- _Problem description_
Look through the records and copy each line that has "screenshot" in it.

Stored records
_ _ _ _
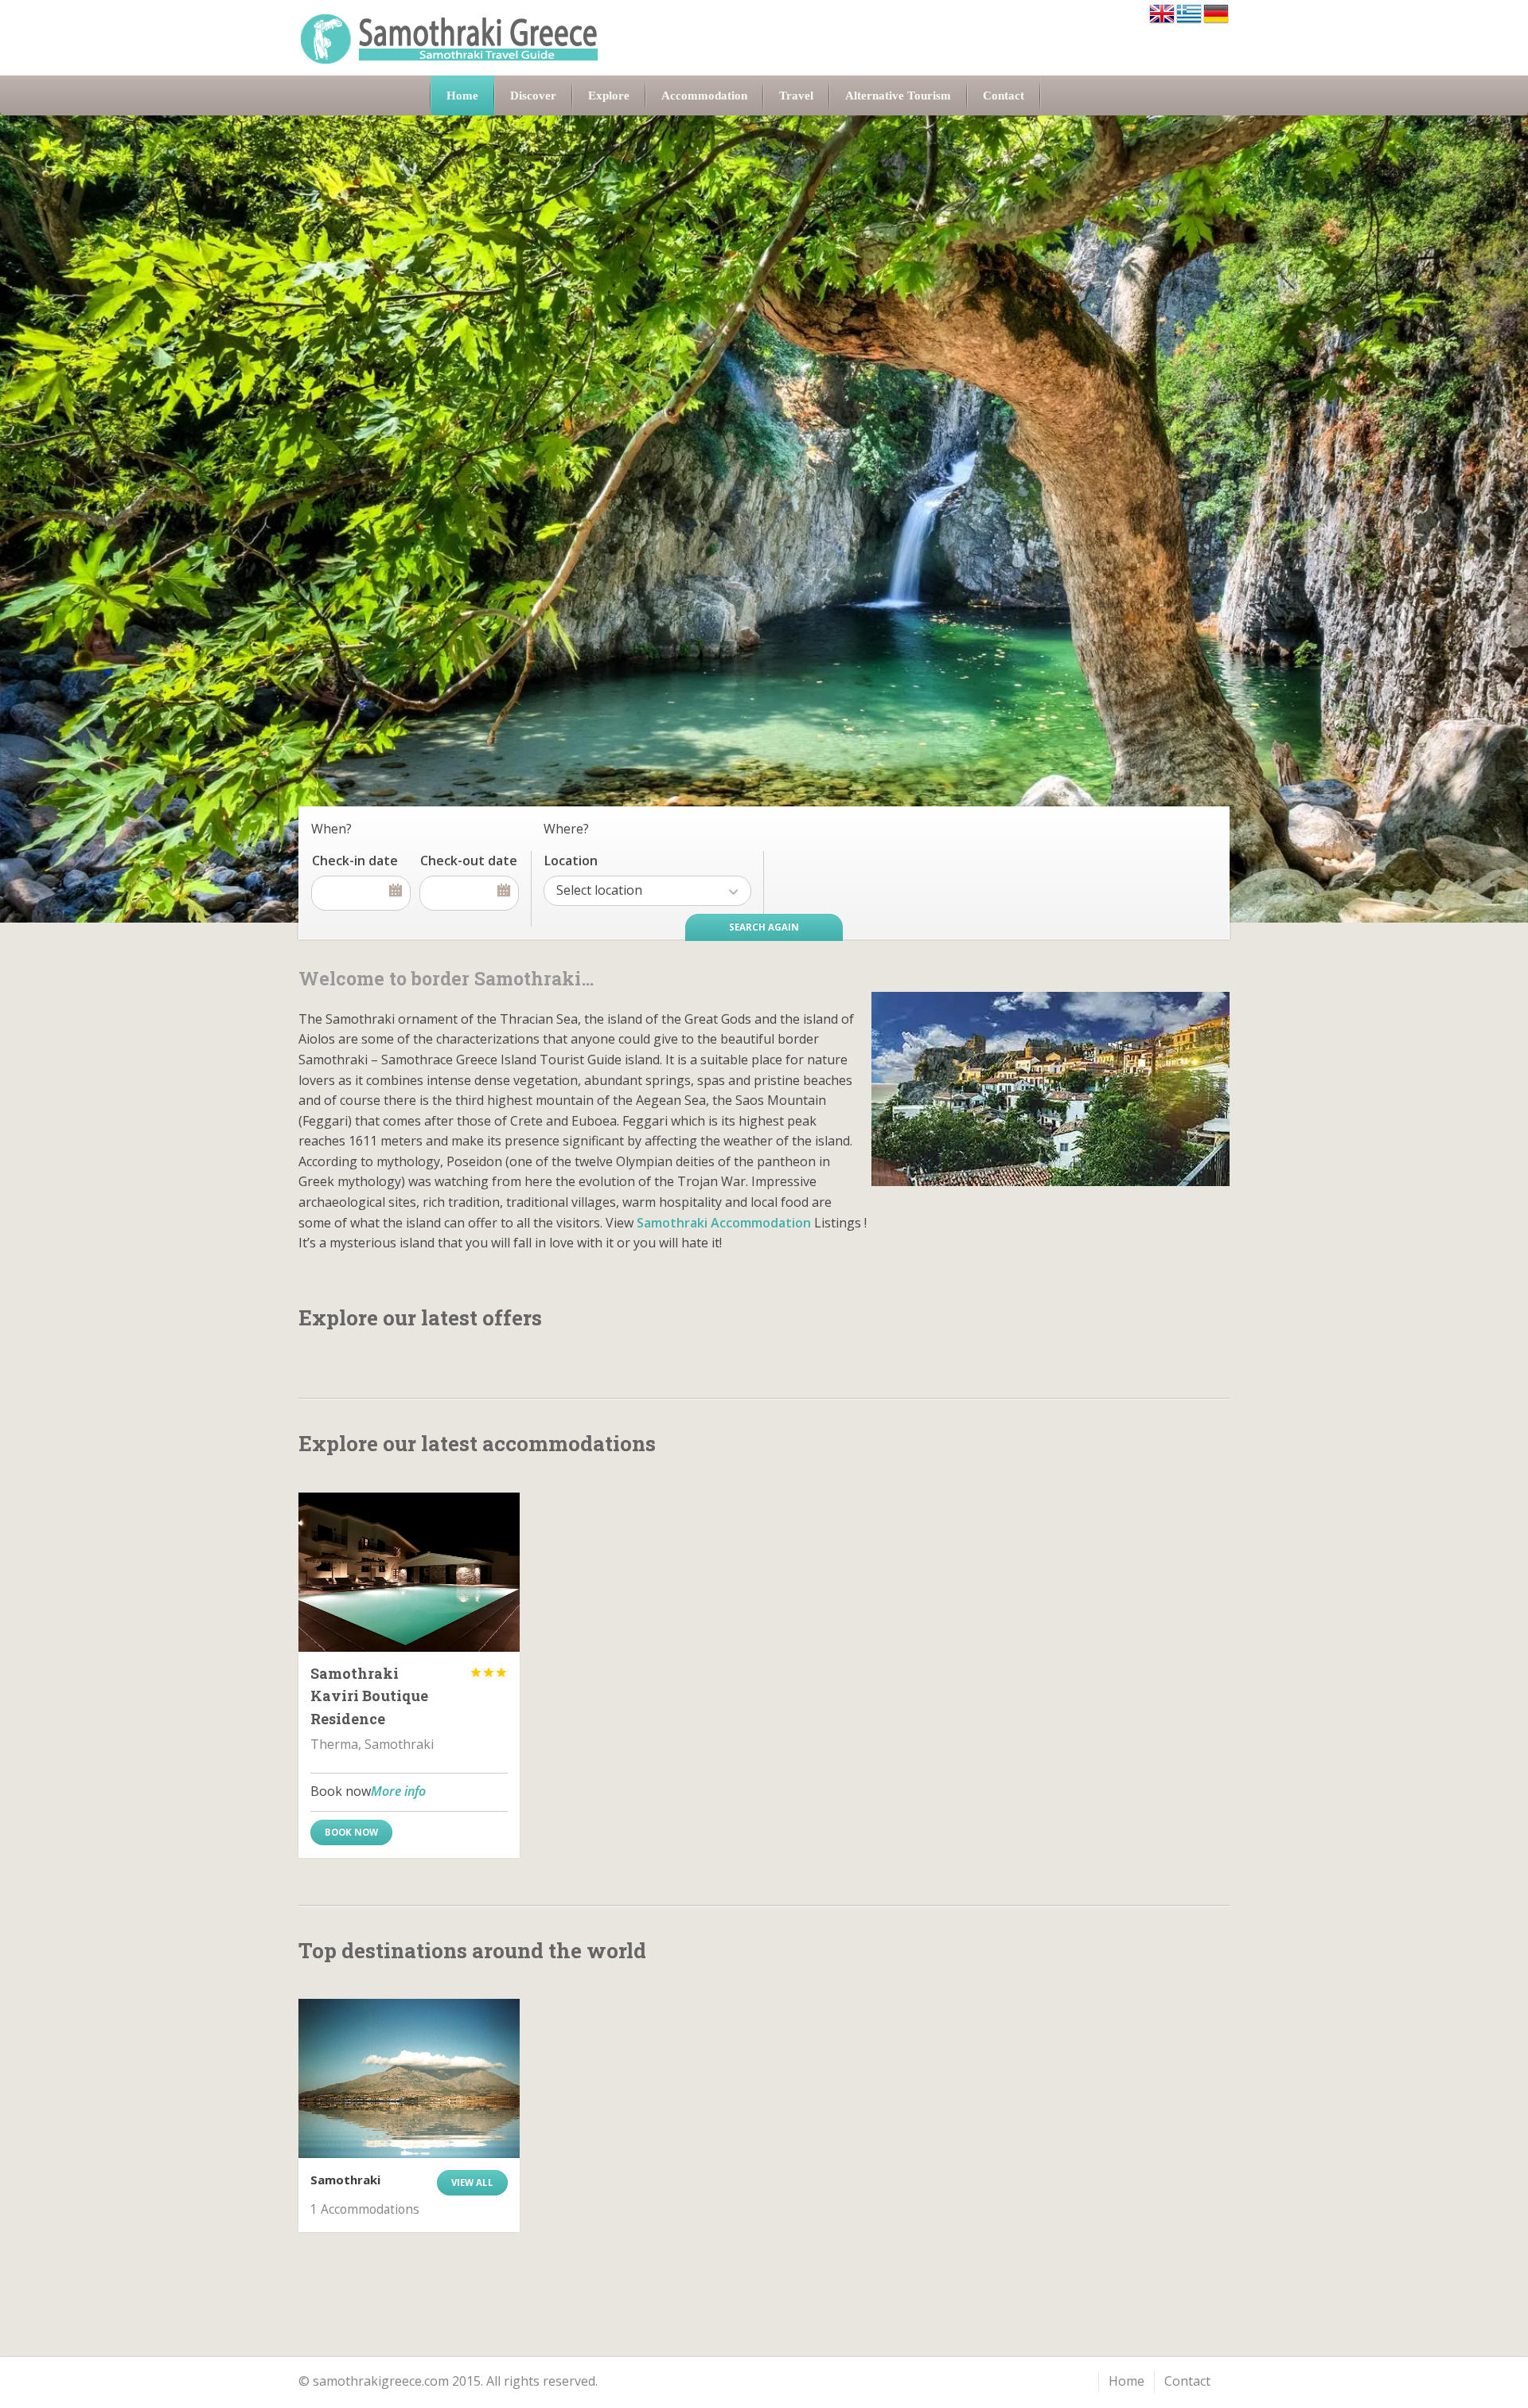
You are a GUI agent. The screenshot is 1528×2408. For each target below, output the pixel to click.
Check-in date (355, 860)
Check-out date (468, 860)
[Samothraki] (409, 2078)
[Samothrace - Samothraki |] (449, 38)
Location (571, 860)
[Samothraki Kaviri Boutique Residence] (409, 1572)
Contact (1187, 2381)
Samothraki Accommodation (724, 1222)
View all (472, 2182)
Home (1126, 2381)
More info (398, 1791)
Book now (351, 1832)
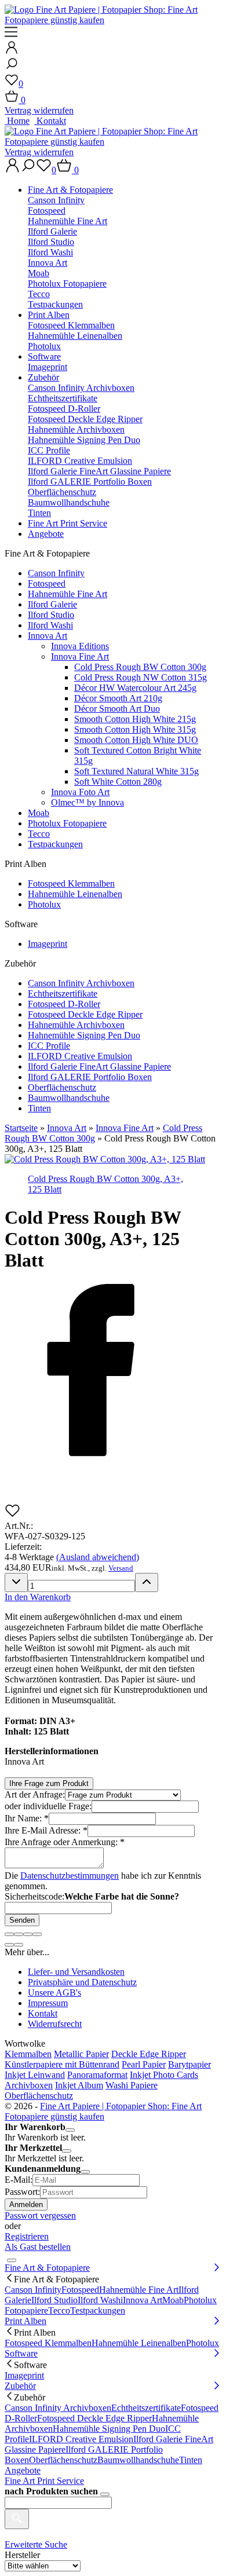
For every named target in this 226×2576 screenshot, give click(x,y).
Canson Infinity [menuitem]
_ _ _ _
- _Task solution_
You are a GUI agent. The screenshot is 1528×2408. For each target below, output the pixel to click.
For every named target in this 226×2576 screenshot, give click(x,y).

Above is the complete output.